EXERCISE TASK.
Reproduce every line of the data below verbatim.

THE INPUT.

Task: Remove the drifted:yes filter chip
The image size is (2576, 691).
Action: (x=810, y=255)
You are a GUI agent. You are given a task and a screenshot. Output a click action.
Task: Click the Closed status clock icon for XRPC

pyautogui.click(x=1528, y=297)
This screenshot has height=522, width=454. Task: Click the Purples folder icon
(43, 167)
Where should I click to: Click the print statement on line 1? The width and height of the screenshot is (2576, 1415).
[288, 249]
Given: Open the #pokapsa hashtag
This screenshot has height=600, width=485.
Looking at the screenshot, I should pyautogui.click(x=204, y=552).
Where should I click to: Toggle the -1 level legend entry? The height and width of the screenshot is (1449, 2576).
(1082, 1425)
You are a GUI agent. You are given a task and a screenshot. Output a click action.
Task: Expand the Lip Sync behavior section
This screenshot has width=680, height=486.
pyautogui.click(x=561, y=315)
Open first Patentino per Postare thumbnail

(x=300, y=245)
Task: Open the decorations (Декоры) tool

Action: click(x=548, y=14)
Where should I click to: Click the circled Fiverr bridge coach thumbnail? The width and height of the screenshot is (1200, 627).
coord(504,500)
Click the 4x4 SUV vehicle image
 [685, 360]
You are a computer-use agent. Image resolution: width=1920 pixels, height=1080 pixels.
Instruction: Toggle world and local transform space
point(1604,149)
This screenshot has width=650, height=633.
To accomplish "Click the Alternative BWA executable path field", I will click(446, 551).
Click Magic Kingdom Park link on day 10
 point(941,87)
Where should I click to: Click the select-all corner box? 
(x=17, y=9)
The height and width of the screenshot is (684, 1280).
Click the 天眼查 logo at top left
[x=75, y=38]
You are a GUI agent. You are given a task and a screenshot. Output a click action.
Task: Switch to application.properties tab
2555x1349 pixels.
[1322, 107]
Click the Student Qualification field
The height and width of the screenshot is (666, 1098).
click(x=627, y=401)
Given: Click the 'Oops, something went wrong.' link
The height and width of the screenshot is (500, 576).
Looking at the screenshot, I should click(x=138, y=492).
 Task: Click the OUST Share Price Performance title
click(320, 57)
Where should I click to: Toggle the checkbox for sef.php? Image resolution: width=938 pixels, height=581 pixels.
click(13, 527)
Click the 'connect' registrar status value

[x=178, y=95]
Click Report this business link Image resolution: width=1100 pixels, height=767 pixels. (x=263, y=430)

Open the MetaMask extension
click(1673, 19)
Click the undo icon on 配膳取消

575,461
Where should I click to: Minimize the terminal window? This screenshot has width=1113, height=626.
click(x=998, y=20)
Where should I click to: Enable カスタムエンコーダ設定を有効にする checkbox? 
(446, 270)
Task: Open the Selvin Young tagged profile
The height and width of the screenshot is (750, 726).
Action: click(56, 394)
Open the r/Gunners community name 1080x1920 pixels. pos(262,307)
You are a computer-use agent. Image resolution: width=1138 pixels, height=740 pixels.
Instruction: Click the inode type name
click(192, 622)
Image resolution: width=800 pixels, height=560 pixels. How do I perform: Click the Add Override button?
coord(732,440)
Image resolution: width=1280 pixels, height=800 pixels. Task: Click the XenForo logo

RESPONSE BELOW.
Task: Remove the drifted:yes filter chip
The image size is (2576, 691).
Action: (x=810, y=255)
You are a GUI agent. You are given a task and a screenshot. Output a click action.
Task: Click the Closed status clock icon for XRPC

pyautogui.click(x=1528, y=297)
This screenshot has height=522, width=454. Task: Click the Purples folder icon
(43, 167)
Where should I click to: Click the print statement on line 1? The width and height of the screenshot is (2576, 1415).
[288, 249]
Given: Open the #pokapsa hashtag
This screenshot has height=600, width=485.
Looking at the screenshot, I should pyautogui.click(x=204, y=552).
Where should I click to: Toggle the -1 level legend entry? The height and width of the screenshot is (1449, 2576).
(1082, 1425)
You are a GUI agent. You are given a task and a screenshot. Output a click action.
Task: Expand the Lip Sync behavior section
This screenshot has width=680, height=486.
pyautogui.click(x=561, y=315)
Open first Patentino per Postare thumbnail

(x=300, y=245)
Task: Open the decorations (Декоры) tool

Action: click(x=548, y=14)
Where should I click to: Click the circled Fiverr bridge coach thumbnail? The width and height of the screenshot is (1200, 627).
coord(504,500)
Click the 4x4 SUV vehicle image
 [685, 360]
You are a computer-use agent. Image resolution: width=1920 pixels, height=1080 pixels.
Instruction: Toggle world and local transform space
point(1604,149)
This screenshot has width=650, height=633.
To accomplish "Click the Alternative BWA executable path field", I will click(446, 551).
Click Magic Kingdom Park link on day 10
 point(941,87)
Where should I click to: Click the select-all corner box? 
(x=17, y=9)
The height and width of the screenshot is (684, 1280).
Click the 天眼查 logo at top left
[x=75, y=38]
You are a GUI agent. You are given a task and a screenshot. Output a click action.
Task: Switch to application.properties tab
2555x1349 pixels.
[1322, 107]
Click the Student Qualification field
The height and width of the screenshot is (666, 1098).
click(x=627, y=401)
Given: Click the 'Oops, something went wrong.' link
The height and width of the screenshot is (500, 576).
Looking at the screenshot, I should click(x=138, y=492).
 Task: Click the OUST Share Price Performance title
click(320, 57)
Where should I click to: Toggle the checkbox for sef.php? Image resolution: width=938 pixels, height=581 pixels.
click(13, 527)
Click the 'connect' registrar status value

[x=178, y=95]
Click Report this business link Image resolution: width=1100 pixels, height=767 pixels. (x=263, y=430)

Open the MetaMask extension
click(1673, 19)
Click the undo icon on 配膳取消

575,461
Where should I click to: Minimize the terminal window? This screenshot has width=1113, height=626.
click(x=998, y=20)
Where should I click to: Enable カスタムエンコーダ設定を有効にする checkbox? 
(446, 270)
Task: Open the Selvin Young tagged profile
The height and width of the screenshot is (750, 726).
Action: click(56, 394)
Open the r/Gunners community name 1080x1920 pixels. pos(262,307)
You are a computer-use agent. Image resolution: width=1138 pixels, height=740 pixels.
Instruction: Click the inode type name
click(192, 622)
Image resolution: width=800 pixels, height=560 pixels. How do I perform: Click the Add Override button?
coord(732,440)
Image resolution: width=1280 pixels, height=800 pixels. Task: Click the XenForo logo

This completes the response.